§ TASK INSTRUCTIONS
Find "ethics (310, 462)" and "Graphic design (126, 528)" in the records below. Copy the lines holding them and every line between, exactly, and no others.
-=-=-=-=-
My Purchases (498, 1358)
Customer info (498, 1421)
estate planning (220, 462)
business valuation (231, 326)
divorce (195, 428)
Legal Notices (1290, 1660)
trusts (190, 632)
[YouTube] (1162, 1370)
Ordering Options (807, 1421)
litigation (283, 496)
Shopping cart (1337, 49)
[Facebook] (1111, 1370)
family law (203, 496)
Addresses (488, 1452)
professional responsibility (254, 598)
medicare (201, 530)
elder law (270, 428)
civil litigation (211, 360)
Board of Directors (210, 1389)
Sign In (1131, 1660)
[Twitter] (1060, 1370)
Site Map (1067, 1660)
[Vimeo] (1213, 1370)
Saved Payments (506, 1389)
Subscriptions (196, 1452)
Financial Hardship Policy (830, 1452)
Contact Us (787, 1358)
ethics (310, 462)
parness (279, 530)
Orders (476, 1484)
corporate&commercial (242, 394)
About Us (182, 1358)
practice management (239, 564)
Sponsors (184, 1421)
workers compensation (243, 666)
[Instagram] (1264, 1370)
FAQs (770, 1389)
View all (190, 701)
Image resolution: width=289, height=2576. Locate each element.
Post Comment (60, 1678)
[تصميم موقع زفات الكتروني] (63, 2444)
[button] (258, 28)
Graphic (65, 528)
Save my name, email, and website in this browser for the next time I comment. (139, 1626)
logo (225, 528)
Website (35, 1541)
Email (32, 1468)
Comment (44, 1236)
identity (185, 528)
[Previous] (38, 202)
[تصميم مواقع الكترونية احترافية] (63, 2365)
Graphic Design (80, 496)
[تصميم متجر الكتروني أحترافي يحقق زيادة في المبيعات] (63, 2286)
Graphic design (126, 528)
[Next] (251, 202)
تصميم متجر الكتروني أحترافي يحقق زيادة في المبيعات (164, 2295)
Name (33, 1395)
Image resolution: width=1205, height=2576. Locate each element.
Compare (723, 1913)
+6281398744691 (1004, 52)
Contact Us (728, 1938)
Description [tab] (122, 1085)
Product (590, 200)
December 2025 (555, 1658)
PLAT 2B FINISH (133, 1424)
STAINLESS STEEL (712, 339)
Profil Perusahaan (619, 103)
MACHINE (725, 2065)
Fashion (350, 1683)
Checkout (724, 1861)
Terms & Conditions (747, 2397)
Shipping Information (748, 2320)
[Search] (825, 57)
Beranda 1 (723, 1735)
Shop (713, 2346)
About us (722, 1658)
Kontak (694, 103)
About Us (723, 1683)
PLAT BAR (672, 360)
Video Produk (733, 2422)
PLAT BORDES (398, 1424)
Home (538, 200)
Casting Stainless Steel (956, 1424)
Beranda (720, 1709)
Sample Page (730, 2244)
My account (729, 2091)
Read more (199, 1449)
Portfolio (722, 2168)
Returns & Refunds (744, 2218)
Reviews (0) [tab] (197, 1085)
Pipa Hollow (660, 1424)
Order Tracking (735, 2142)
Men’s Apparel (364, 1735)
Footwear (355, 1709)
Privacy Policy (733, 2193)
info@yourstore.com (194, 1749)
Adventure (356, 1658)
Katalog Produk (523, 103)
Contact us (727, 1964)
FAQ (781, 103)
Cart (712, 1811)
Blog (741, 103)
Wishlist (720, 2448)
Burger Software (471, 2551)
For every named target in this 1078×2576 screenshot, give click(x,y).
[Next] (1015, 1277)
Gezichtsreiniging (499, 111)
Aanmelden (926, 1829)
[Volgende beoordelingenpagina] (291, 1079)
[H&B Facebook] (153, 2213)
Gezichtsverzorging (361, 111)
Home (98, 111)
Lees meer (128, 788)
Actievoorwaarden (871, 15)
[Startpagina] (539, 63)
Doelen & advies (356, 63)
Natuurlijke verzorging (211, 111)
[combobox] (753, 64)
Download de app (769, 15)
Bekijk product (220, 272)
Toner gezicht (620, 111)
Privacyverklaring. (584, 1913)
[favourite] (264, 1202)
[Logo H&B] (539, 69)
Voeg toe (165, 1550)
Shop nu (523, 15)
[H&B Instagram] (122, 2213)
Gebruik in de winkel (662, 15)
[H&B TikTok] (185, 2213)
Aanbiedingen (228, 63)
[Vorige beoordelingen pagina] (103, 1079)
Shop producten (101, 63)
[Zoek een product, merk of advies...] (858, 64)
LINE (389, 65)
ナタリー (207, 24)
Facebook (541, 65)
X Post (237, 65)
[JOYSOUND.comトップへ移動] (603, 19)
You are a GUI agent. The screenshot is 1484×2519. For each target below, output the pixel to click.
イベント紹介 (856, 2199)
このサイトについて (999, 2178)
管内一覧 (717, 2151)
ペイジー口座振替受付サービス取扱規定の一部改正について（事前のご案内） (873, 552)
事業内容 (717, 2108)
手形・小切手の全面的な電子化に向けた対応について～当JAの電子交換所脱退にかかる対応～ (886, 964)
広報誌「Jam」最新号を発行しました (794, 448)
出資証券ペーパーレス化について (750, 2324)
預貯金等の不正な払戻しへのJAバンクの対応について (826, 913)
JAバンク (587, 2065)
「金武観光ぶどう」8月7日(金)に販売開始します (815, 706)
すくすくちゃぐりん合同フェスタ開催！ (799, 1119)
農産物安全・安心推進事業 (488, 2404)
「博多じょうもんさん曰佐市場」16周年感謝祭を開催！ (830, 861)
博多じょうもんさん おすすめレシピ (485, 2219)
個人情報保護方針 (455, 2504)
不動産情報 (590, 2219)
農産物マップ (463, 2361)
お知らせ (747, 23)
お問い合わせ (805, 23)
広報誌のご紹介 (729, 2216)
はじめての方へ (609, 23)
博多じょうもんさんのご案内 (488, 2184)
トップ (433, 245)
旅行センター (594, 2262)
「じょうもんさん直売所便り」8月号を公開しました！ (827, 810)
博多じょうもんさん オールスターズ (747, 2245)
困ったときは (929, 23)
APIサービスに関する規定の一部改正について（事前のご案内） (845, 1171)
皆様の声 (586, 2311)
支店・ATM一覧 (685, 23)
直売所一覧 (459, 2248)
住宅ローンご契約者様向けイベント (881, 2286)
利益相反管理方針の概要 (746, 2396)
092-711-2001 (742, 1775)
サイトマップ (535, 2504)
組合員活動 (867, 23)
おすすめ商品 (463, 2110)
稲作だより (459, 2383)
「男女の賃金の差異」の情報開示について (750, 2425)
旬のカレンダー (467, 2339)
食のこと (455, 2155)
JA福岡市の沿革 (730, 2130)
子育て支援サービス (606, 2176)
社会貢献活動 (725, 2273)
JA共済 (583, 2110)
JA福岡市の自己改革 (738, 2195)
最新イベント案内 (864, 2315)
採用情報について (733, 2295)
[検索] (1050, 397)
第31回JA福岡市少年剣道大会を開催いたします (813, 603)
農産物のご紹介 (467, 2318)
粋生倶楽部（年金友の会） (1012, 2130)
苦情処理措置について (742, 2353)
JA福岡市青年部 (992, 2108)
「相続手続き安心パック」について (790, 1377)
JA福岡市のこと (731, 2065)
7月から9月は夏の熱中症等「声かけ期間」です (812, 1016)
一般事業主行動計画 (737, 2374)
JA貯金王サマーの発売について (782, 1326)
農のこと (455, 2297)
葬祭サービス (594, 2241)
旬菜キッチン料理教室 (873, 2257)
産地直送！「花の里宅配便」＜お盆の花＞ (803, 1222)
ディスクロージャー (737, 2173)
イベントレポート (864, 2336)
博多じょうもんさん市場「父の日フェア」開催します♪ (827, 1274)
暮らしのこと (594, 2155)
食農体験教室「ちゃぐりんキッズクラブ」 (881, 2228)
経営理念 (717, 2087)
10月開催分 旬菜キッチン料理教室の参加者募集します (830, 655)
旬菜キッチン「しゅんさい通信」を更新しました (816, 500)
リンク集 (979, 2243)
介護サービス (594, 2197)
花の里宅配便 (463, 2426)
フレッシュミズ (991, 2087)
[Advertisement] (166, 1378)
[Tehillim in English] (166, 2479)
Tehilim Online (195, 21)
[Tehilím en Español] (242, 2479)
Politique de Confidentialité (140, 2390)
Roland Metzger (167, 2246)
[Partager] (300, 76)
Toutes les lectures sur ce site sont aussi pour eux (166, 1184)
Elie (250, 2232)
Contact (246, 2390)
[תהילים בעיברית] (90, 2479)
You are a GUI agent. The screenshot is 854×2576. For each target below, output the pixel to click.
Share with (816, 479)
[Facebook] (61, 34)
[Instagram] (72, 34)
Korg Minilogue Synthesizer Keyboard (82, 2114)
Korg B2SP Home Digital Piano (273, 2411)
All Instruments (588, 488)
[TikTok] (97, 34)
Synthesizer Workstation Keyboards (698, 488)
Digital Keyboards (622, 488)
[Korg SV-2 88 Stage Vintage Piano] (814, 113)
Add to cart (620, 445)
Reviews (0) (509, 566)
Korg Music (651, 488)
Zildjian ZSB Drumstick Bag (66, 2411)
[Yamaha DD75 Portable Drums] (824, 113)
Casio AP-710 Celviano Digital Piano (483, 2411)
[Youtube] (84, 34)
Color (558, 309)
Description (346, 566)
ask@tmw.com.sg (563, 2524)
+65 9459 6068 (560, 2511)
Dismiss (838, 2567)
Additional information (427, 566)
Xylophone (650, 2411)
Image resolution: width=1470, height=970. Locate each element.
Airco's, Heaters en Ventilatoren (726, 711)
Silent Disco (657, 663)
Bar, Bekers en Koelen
-=-=-=-=-
§ ANSWER SPACE
ethics (310, 462)
parness (279, 530)
Orders (476, 1484)
corporate&commercial (242, 394)
About Us (182, 1358)
practice management (239, 564)
Sponsors (184, 1421)
workers compensation (243, 666)
[Instagram] (1264, 1370)
FAQs (770, 1389)
View all (190, 701)
Image resolution: width=289, height=2576. Locate each element.
Post Comment (60, 1678)
[تصميم موقع زفات الكتروني] (63, 2444)
[button] (258, 28)
Graphic (65, 528)
Save my name, email, and website in this browser for the next time I comment. (139, 1626)
logo (225, 528)
Website (35, 1541)
Email (32, 1468)
Comment (44, 1236)
identity (185, 528)
[Previous] (38, 202)
[تصميم مواقع الكترونية احترافية] (63, 2365)
Graphic Design (80, 496)
[تصميم متجر الكتروني أحترافي يحقق زيادة في المبيعات] (63, 2286)
Graphic design (126, 528)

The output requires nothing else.